Jan De Nul Group recently completed the capital dredging works for the Channel Risk and Optimization Project (CROP) in Port Hedland, Western Australia.
Over the past three years a combination of Hopper Dredgers, a Cutter Suction Dredger and Split Hopper Barges were deployed to dredge sections of the 42-km long navigational channel to further enhance the safe and sustainable access to the port of Port Hedland.
The project, part of the Channel Risk and Optimization Project (CROP), included the removal of high spots and the creation of two refuge zones and an emergency passing lane alongside the outer section of the shipping channel.
“We are pleased that we were able to partner once again with Pilbara Ports Authority (PPA) in successfully delivering this critical and vital phase of the project”, said David Jonckheere, Area Director Oceania and Asia at Jan De Nul Group. “The final portion of this three-year project was specifically challenging as it had to be executed within a fully operational and extremely busy port. We are also greatly appreciative of the close and practical approach we received from the PPA representatives on an ongoing day-to-day basis.”

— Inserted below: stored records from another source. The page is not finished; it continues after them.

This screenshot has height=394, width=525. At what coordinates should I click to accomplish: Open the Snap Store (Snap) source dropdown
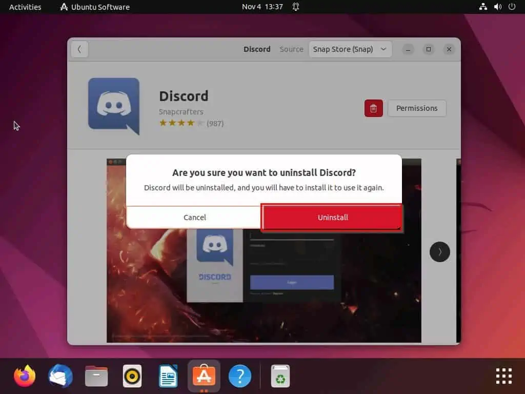(350, 49)
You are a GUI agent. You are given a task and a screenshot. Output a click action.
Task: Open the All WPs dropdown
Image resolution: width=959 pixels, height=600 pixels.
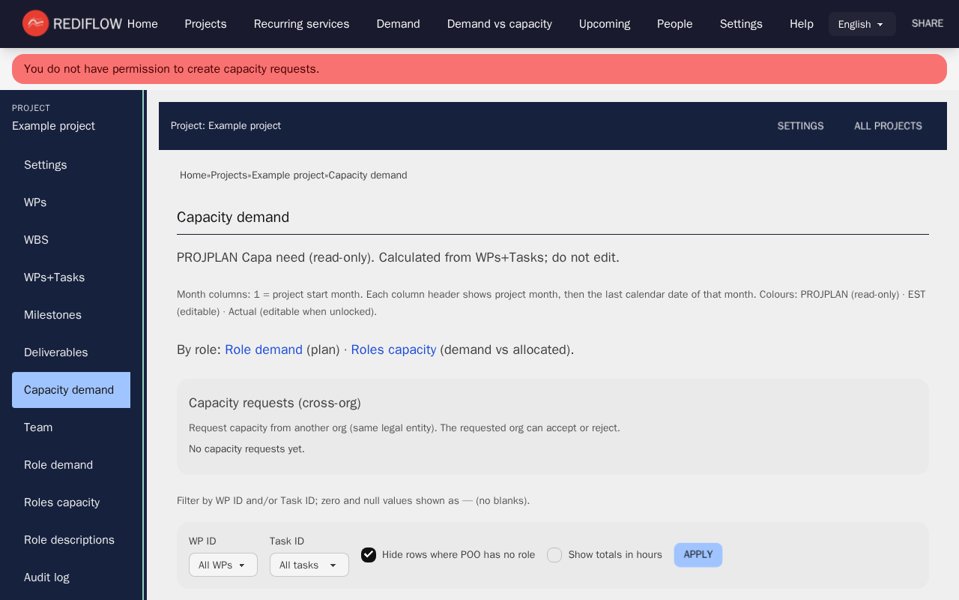tap(223, 565)
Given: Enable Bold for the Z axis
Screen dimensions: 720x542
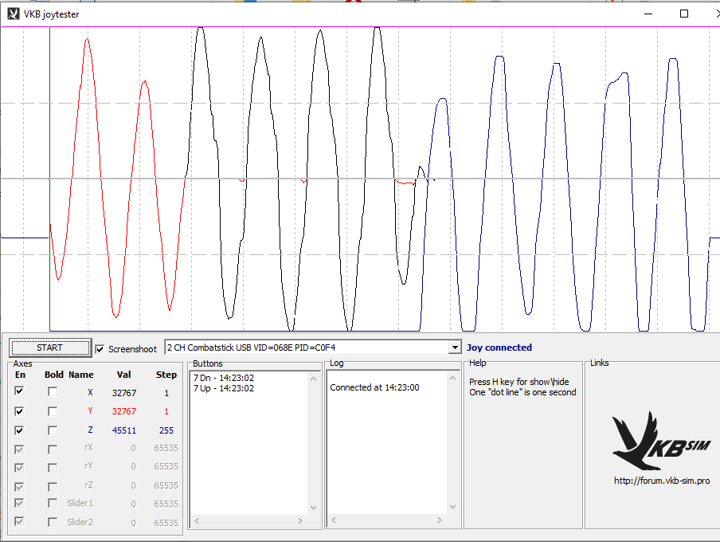Looking at the screenshot, I should coord(53,430).
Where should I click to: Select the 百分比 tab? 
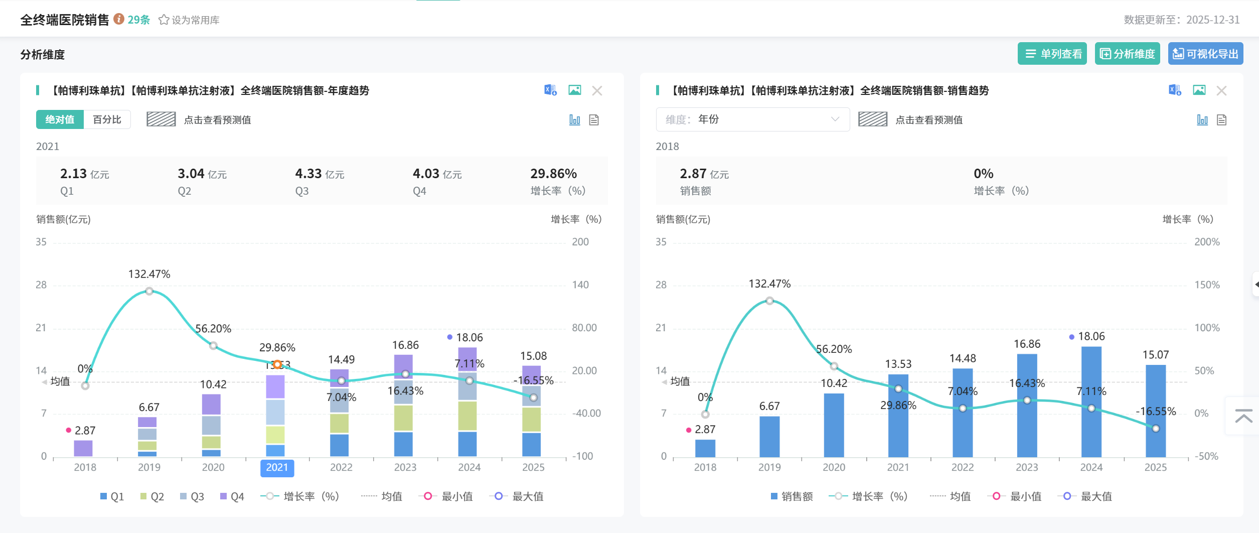coord(107,119)
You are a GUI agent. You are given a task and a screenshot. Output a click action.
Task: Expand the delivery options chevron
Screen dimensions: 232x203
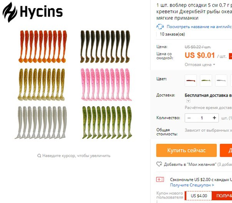pos(188,101)
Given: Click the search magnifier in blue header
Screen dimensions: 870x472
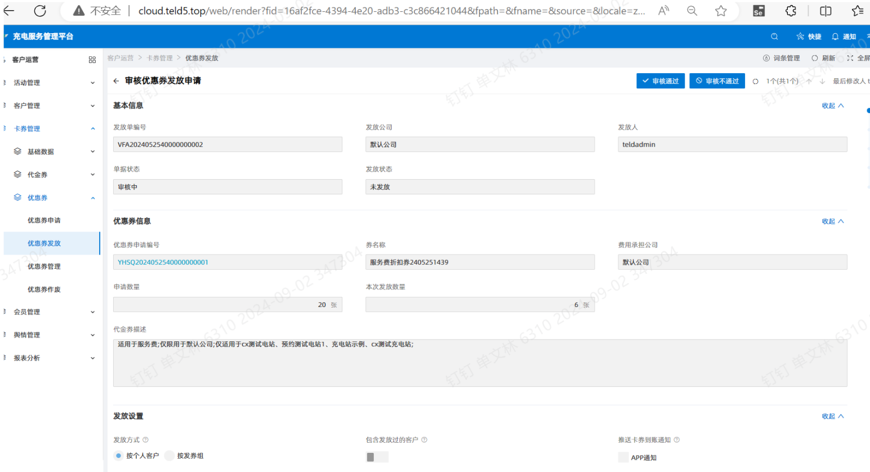Looking at the screenshot, I should [x=774, y=37].
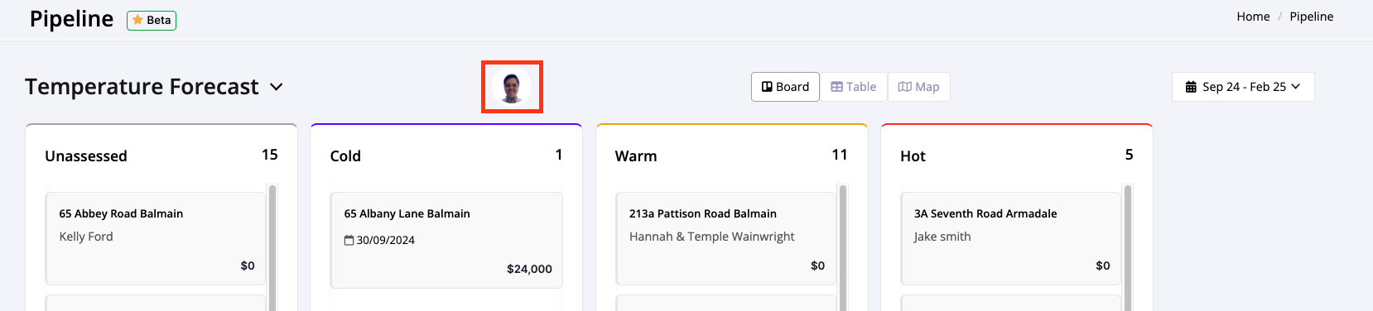
Task: Open the 65 Abbey Road Balmain card
Action: (x=156, y=239)
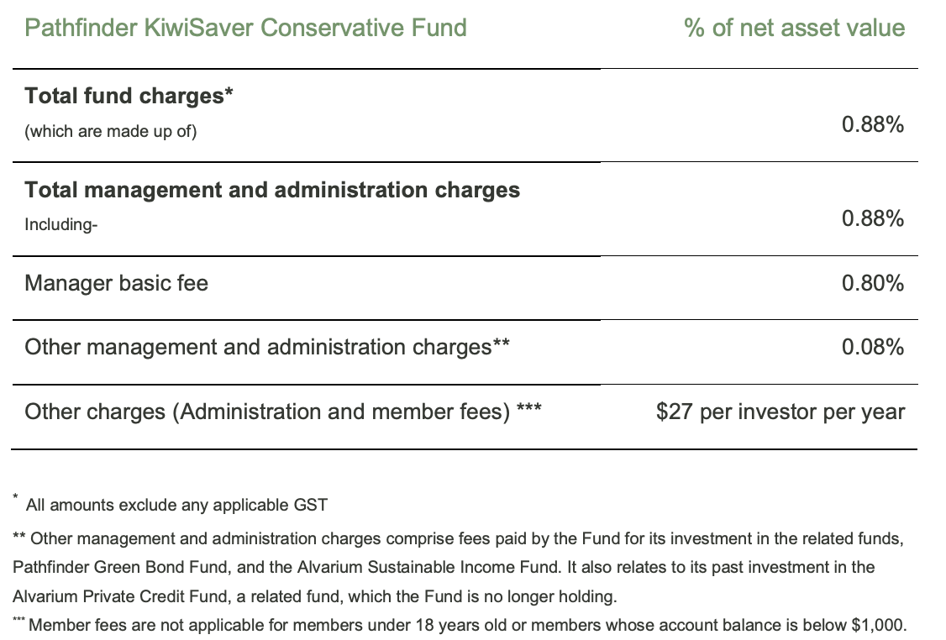
Task: Select 'Total management and administration charges' label
Action: coord(272,190)
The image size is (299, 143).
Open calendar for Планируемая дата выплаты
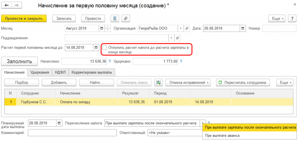coord(59,123)
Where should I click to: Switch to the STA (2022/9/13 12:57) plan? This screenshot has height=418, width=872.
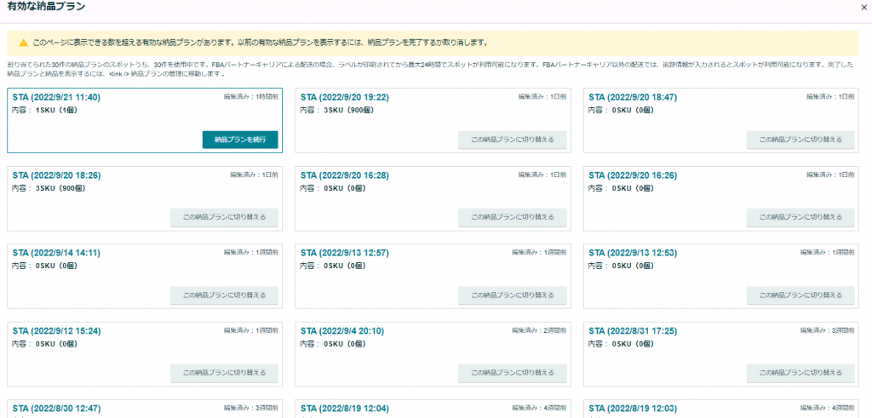coord(512,295)
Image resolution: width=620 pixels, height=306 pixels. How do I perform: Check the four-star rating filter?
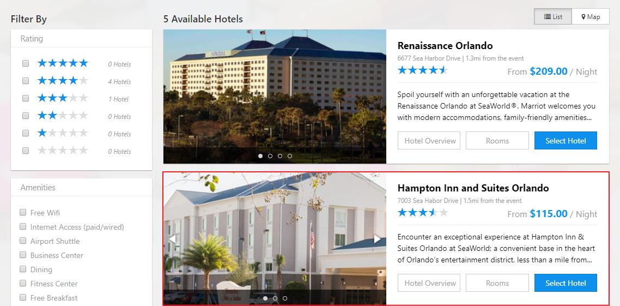pyautogui.click(x=26, y=81)
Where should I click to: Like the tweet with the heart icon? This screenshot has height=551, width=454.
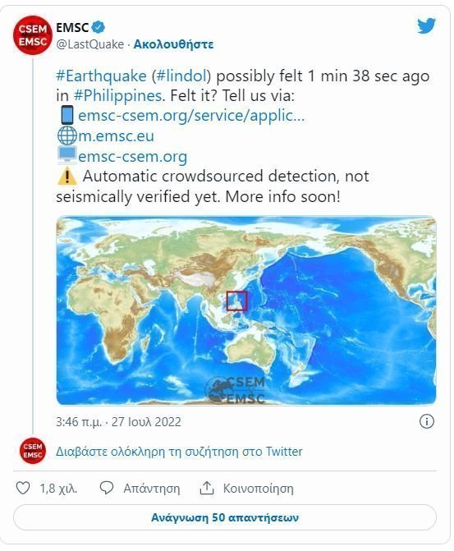click(23, 488)
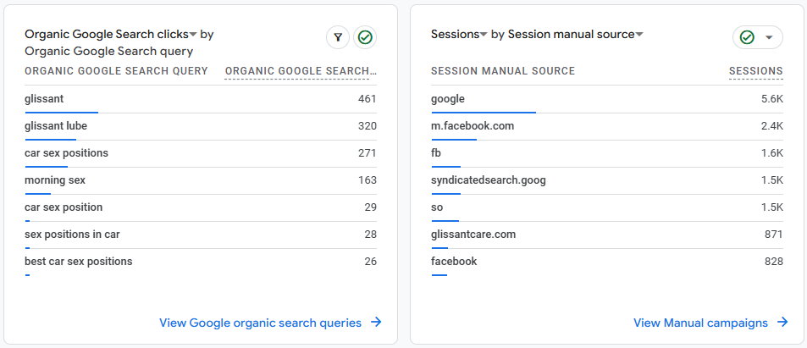Click green checkmark icon on search clicks card

pyautogui.click(x=365, y=37)
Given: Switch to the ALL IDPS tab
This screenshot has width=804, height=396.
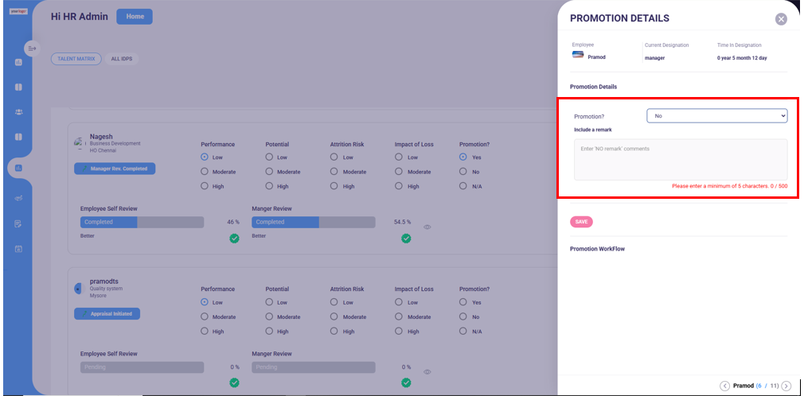Looking at the screenshot, I should 122,59.
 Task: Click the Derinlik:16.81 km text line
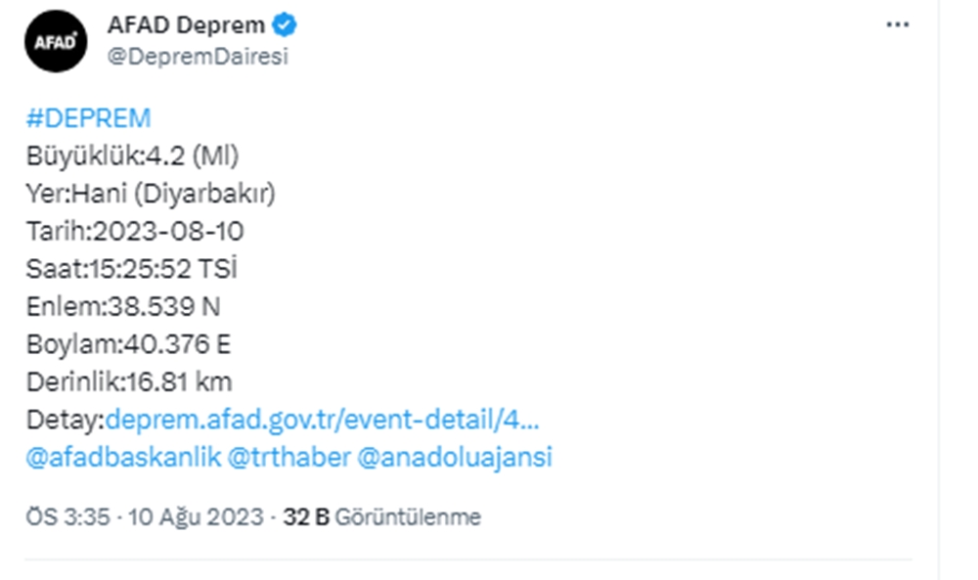pos(129,381)
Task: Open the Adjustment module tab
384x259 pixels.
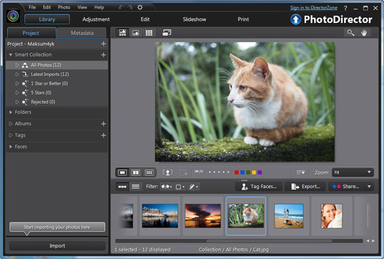Action: pos(96,19)
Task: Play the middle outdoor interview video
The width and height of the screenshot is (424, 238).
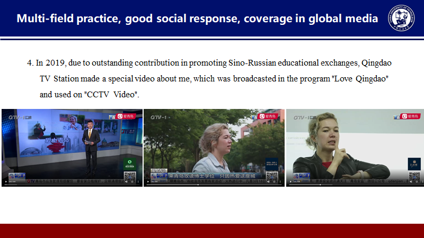Action: (x=148, y=182)
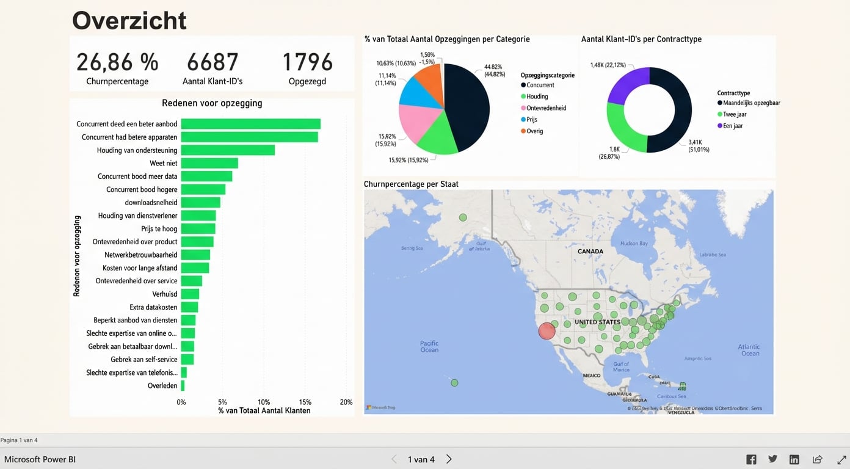Click the Twitter share icon
The image size is (850, 469).
772,459
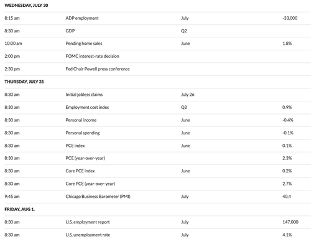Click Chicago Business Barometer (PMI)
This screenshot has width=311, height=239.
click(98, 197)
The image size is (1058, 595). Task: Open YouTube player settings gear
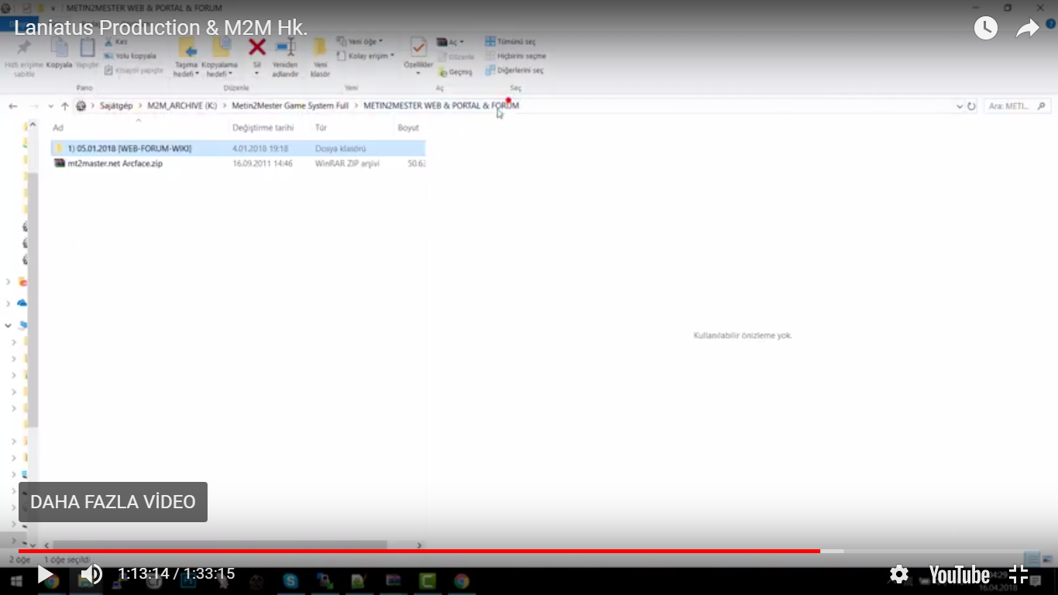(x=898, y=574)
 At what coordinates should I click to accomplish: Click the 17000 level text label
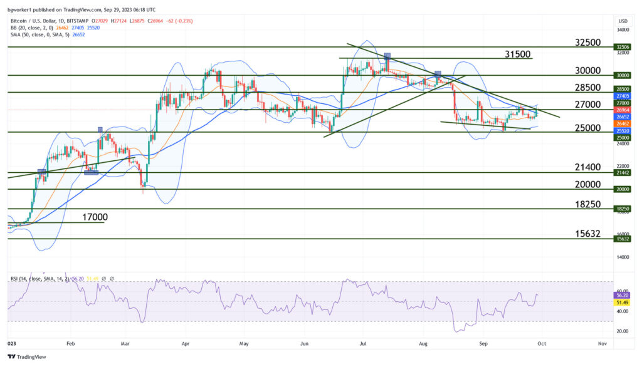pos(95,217)
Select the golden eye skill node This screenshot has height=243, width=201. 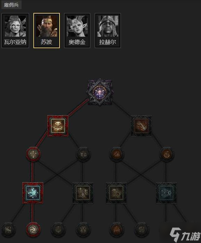point(58,126)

Customized innovative solutions
Strict environmental requirements and operational constraints within the busy precinct of Port Hedland resulted in Jan De Nul adapting specific execution methods catering for such challenging conditions.
As such, Cutter Suction Dredger Niccoló Macchiavelli was mobilized in barge loading mode, assisted by two Split Hopper Barges. The risk of temporarily jeopardizing the safe use of the existing channel was hereby reduced to a minimum and a non-compromised access to and from the berths in the inner port was secured.
Jan De Nul Group further customized its fleet in order to meet the planning and strict operational and environmental requirements. The Trailing Suction Hopper Dredger Charles Darwin was fitted with an in-house designed ripper draghead, providing enhanced capabilities.
In addition and for specific areas within the dredge area, the Hopper Dredger Juan Sebastián de Elcano was equipped with an in-house developed milling draghead, adding to the flexibility and cost/time efficiency in executing the works.